It’s the 1987 U.S. Open. Tennis star Chris Evert and her opponent are engaged in a tense, fast-paced rally. Suddenly, the clasp on Evert’s diamond bracelet breaks and it slips off her wrist. Officials stop the match and allow the athlete to recover her bracelet before resuming play. Recalling the event during a press conference, Evert mentions losing her “tennis bracelet,” or so the now-debunked origin story goes.
Chris Evert in 1978, Photo by Charles Knight/Shutterstock
The story turned out to be a fabrication, with references to tennis bracelets documented well over a decade before the fabled match. Nonetheless, the myth still looms large, and nearly every discussion of tennis bracelets—especially during tennis season—involves a recitation of the apocryphal origin story. While Evert remembers losing a diamond bracelet during a 1978 tournament (possibly the years got mixed up?), most jewelry scholars—most notably Marion Fasel of The Adventurine—believe that, in reality, the name was adopted during the 1970s in response to the star player’s virtually unprecedented pairing of sportswear and diamonds. Thought to be a bit on the flashy side, it was one of the first times a public figure had donned high jewelry while playing a physically demanding sport.
Lot 199, Photo credit: Vivian Marie Doering
The centerpiece of Evert’s on-court fashion, tennis bracelets—also known as line bracelets or eternity bracelets—traditionally comprise diamonds of similar sizes and cuts set in a flexible line. The classic bracelet style has been fashionable since the Art Deco era, when women’s wrists featured stacks of platinum and old European-cut diamond line bracelets. But its popularity (and sales) reached new heights during the 1970s, thanks in large part to Evert’s fashion-icon status, as well as other “disco era” trends.

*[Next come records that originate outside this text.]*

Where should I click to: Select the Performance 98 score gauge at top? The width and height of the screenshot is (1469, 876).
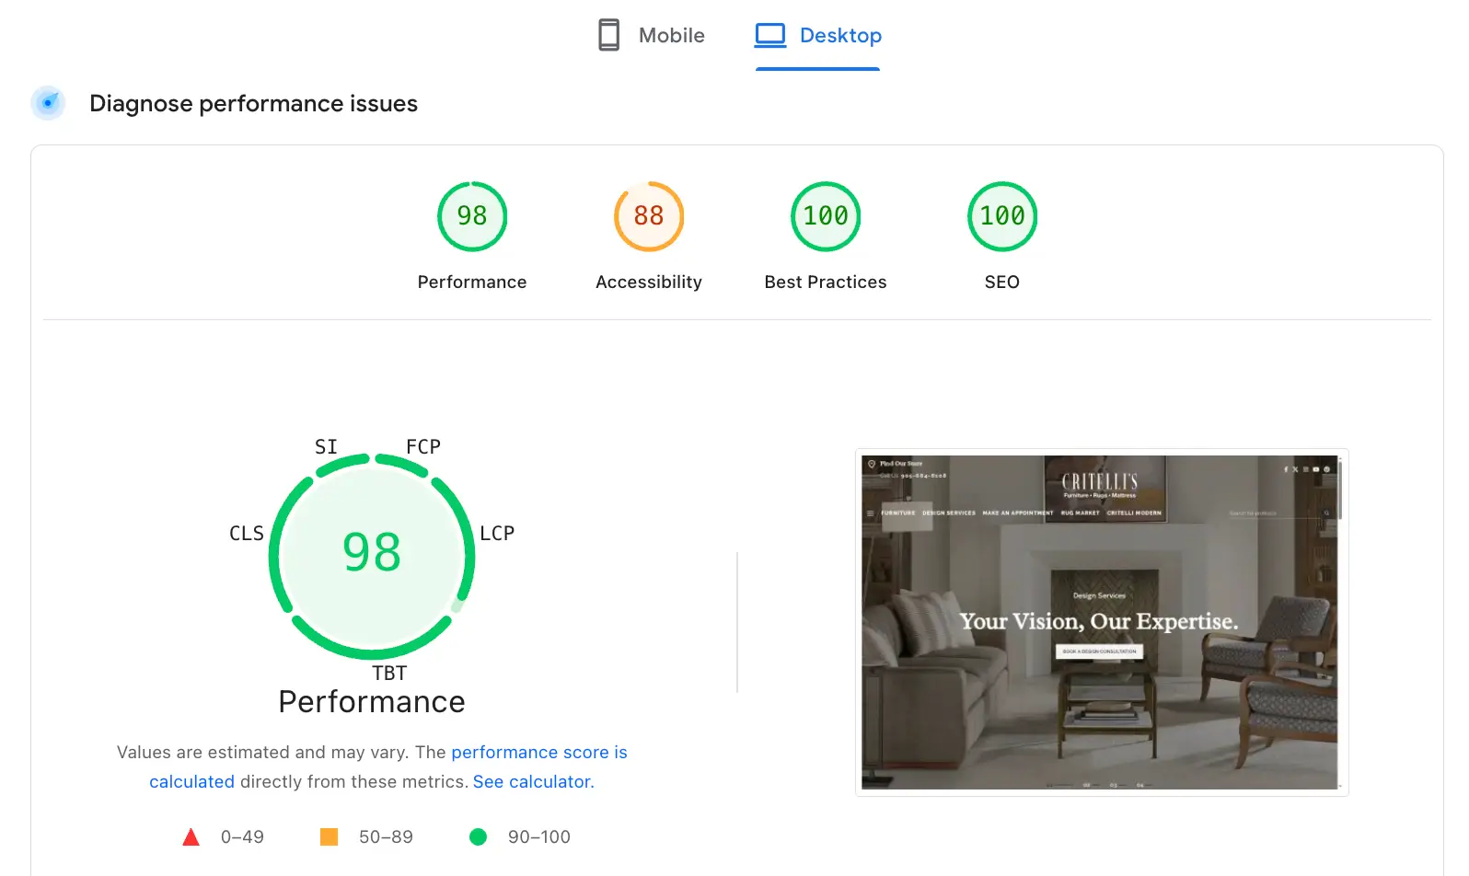coord(471,217)
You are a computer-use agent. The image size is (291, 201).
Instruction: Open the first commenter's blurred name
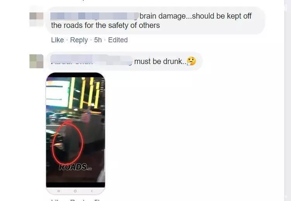(95, 16)
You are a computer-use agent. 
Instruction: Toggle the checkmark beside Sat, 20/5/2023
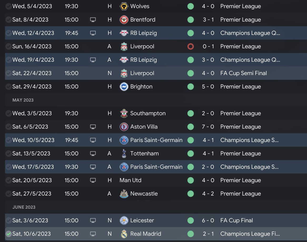click(9, 180)
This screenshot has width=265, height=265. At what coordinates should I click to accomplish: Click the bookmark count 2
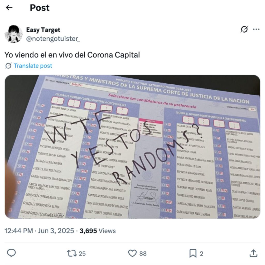(201, 254)
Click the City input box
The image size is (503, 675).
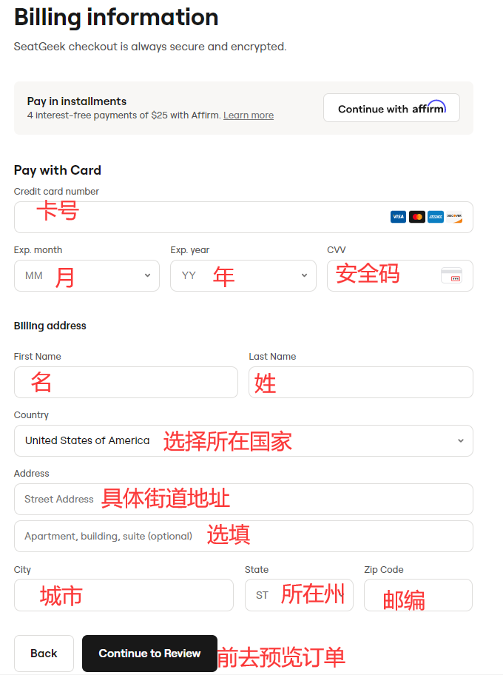124,595
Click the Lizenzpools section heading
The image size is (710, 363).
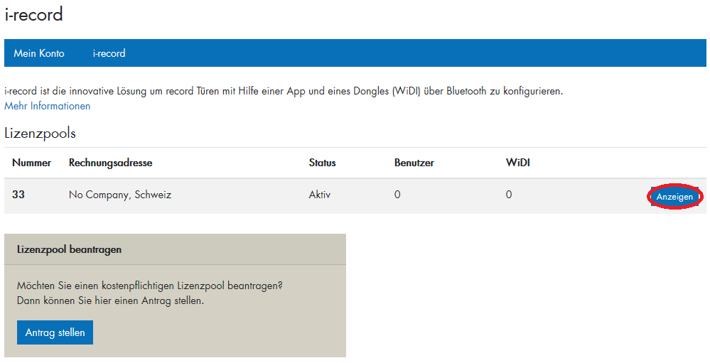tap(40, 133)
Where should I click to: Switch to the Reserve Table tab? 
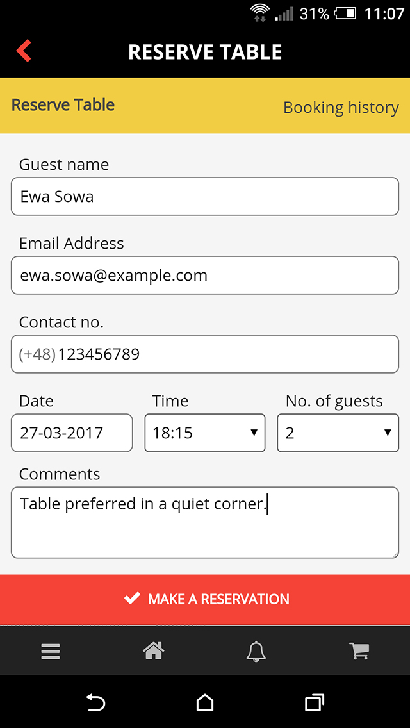(x=63, y=105)
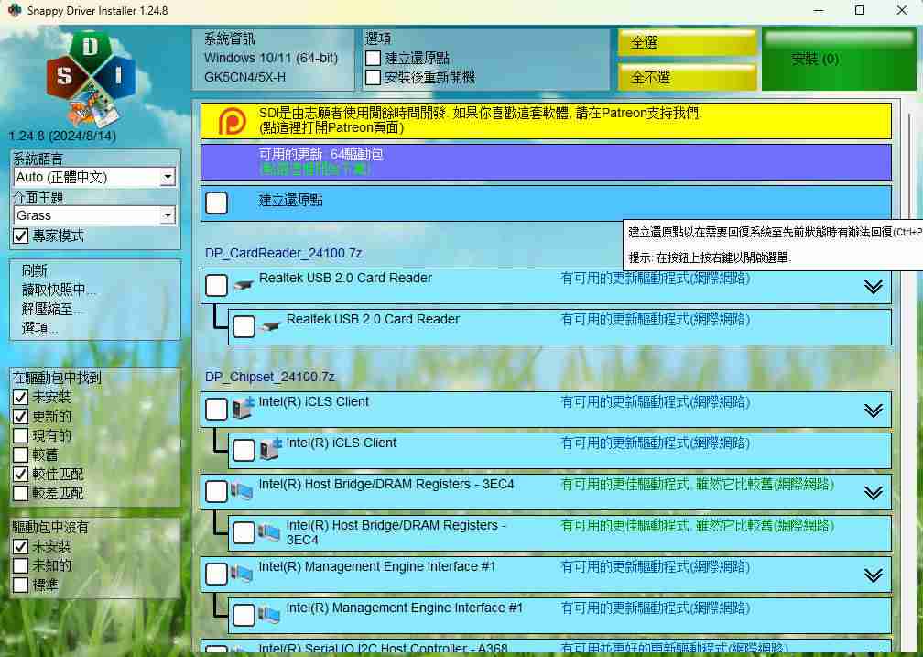923x657 pixels.
Task: Click the Snappy Driver Installer SDI logo
Action: click(x=90, y=79)
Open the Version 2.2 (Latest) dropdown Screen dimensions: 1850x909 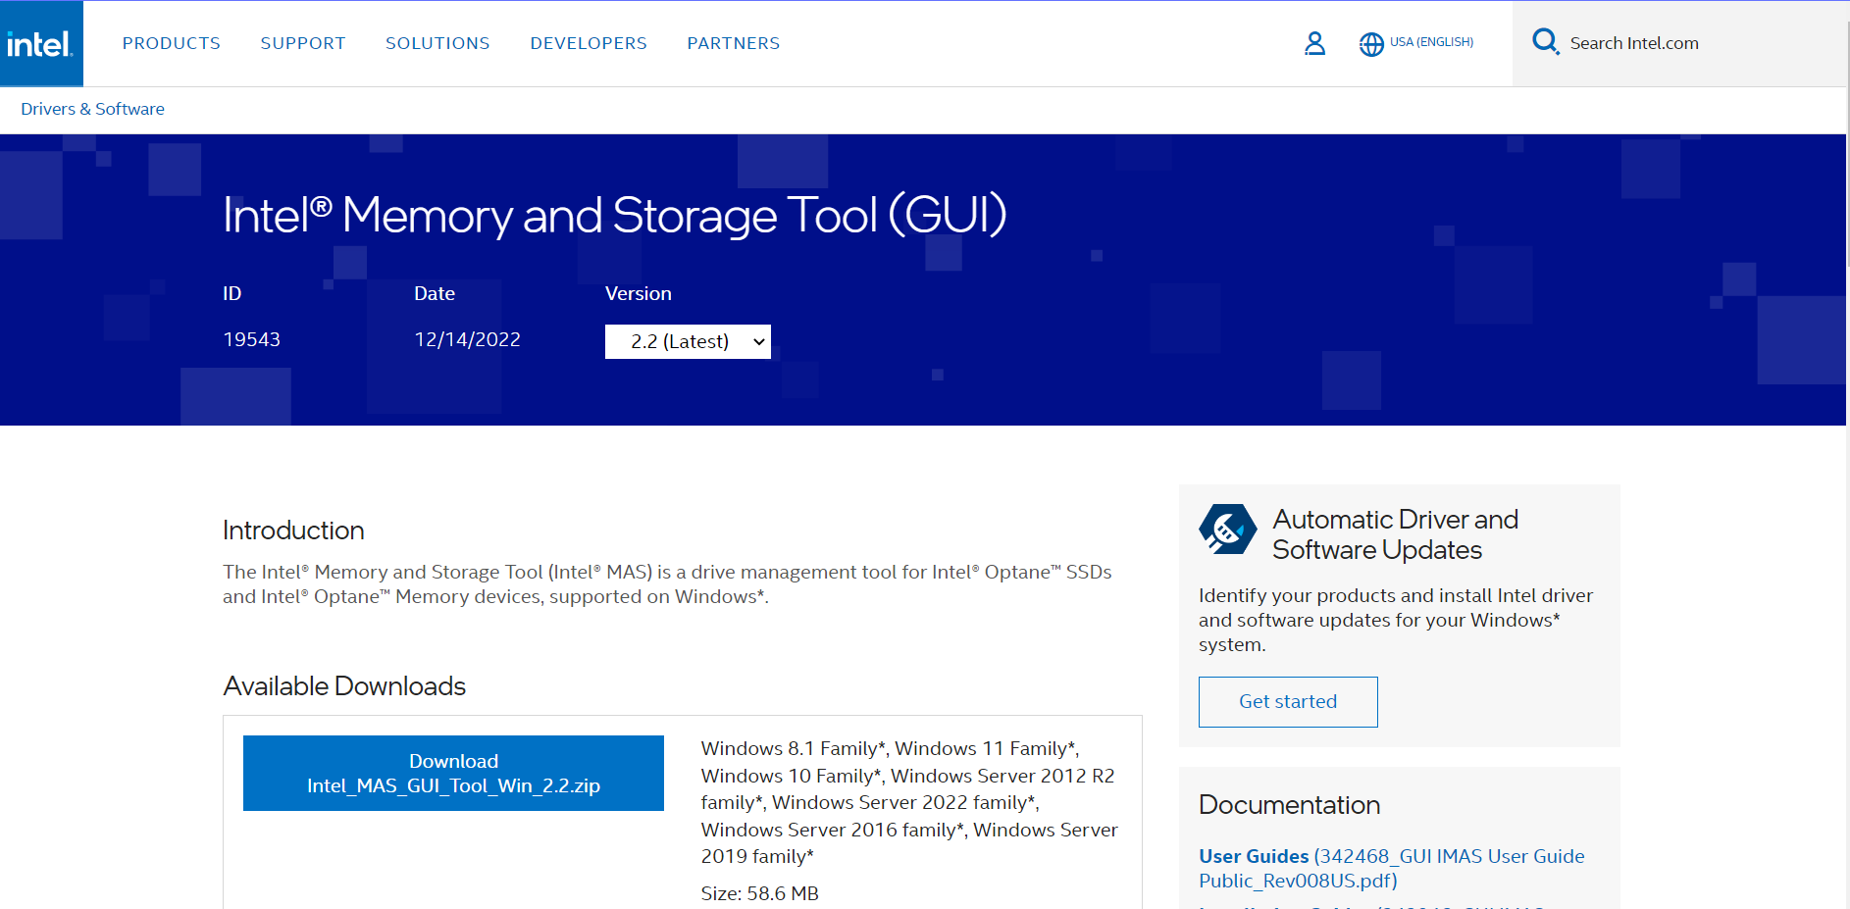point(688,341)
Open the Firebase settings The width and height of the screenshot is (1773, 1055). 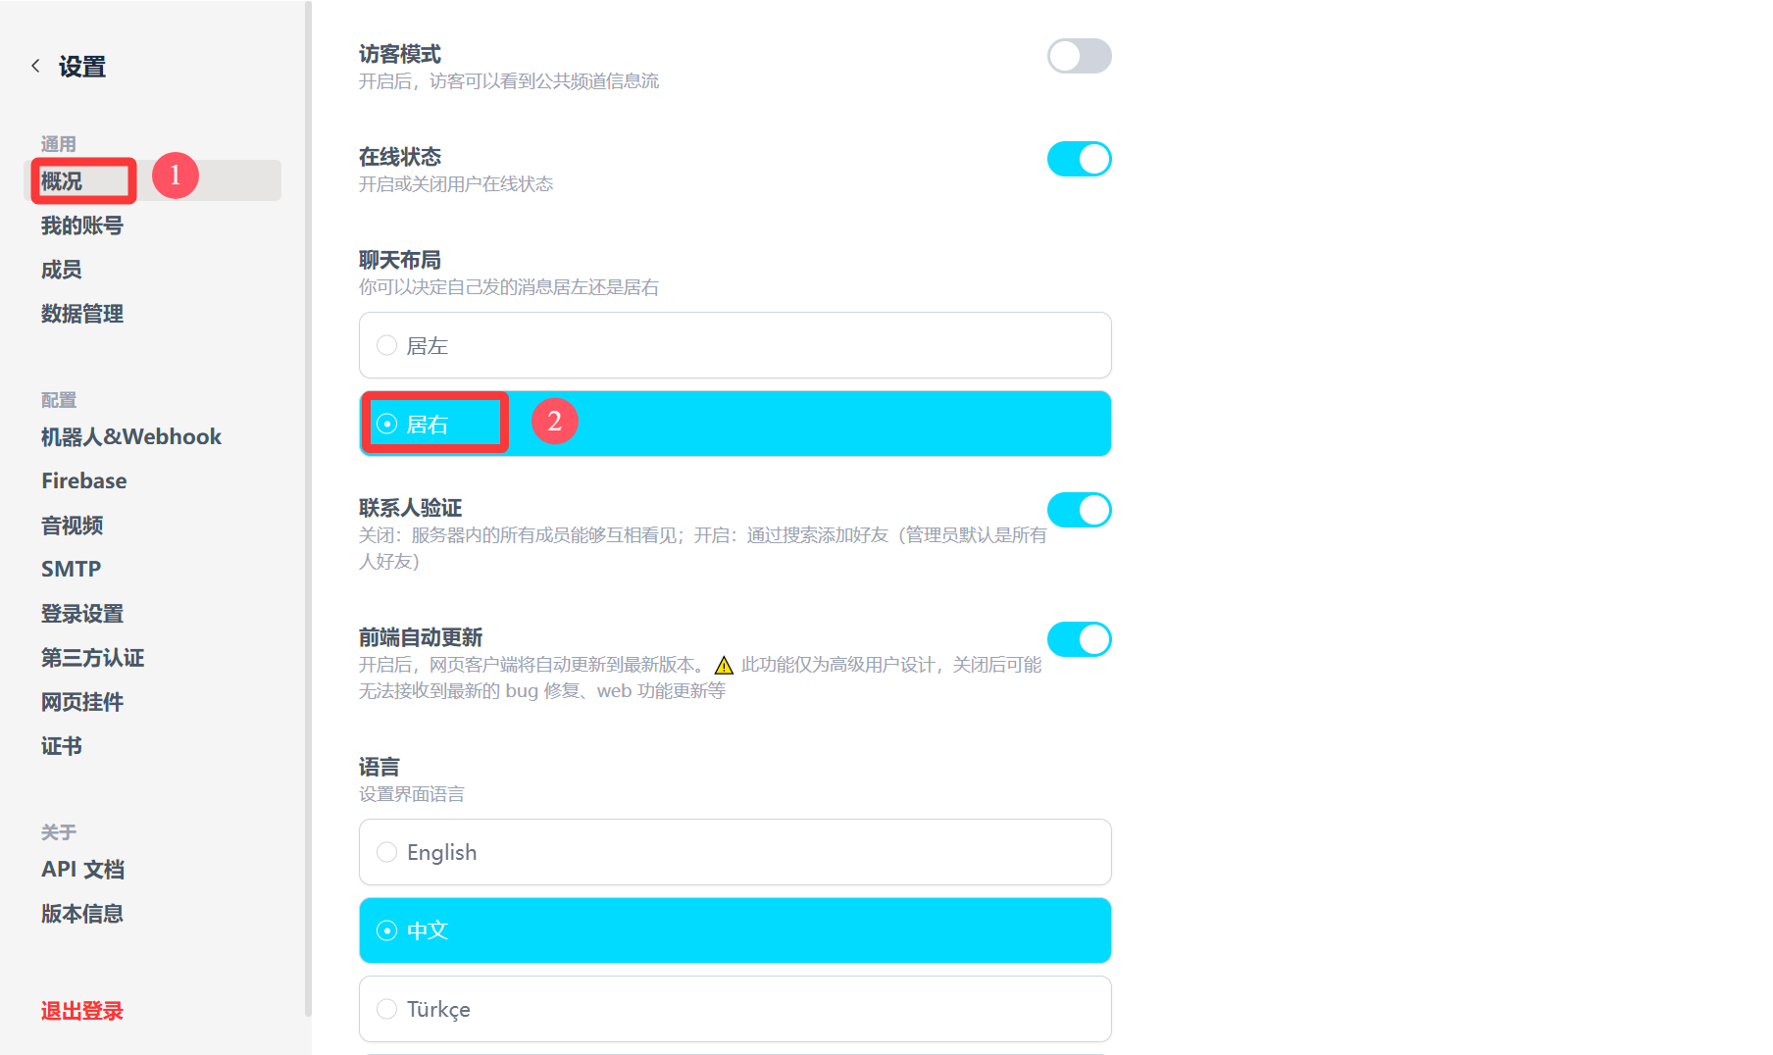click(x=84, y=480)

No longer reserved for evening gowns and black-tie events, opulent diamonds and heavy gold were part of more casual ensembles: bellbottoms and free-flowing trouser suits; miniskirts and wrap dresses. In her discussion of the tennis bracelet, Fasel cites 1970s contemporaries from prominent jewelry houses—Tiffany & Co.’s diamonds-by-the-yard necklaces by Elsa Peretti and Cartier’s Love Bracelet by Aldo Cipullo—that use luxurious materials to create simple, easy-to-wear jewels. Light and flexible, the tennis bracelet embodies the chic effortlessness of 1970s fashion.
Today, the tennis bracelet remains a jewelry collection staple. Our July 21st Gallery Auction features several shiny tennis bracelets, as well as a couple of their 1920s predecessors.
Lot 122: A 5.00 ctw Diamond Tennis Bracelet in 14K
Lot 122 is a true classic, boasting 5.00 carats of sparkly round brilliant-cut diamonds in 14-karat white gold.
Lot 199: A 12.90 ctw Diamond Tennis Bracelet in Platinum
For even more bling, see Lot 199: an impressive 12.90-carat diamond tennis bracelet in platinum.
Lot 115: An Art Deco 5.00 ctw Diamond Bracelet in Platinum
The stylized links on Lot 115 put a unique spin on the Art Deco line bracelet. Dating to around 1925, the bracelet features 5.00 carats of old European-cut diamonds set in platinum.
Lot 217: An Art Deco 3.50 ctw Diamond Line Bracelet
Lot 217 is another Art Deco dazzler comprising square platinum links set with 3.50 carats of old European-cut diamonds.
While the exact details behind the tennis bracelet moniker may be up for debate, we can still thank Chris Evert for her role in making the iconic style truly timeless.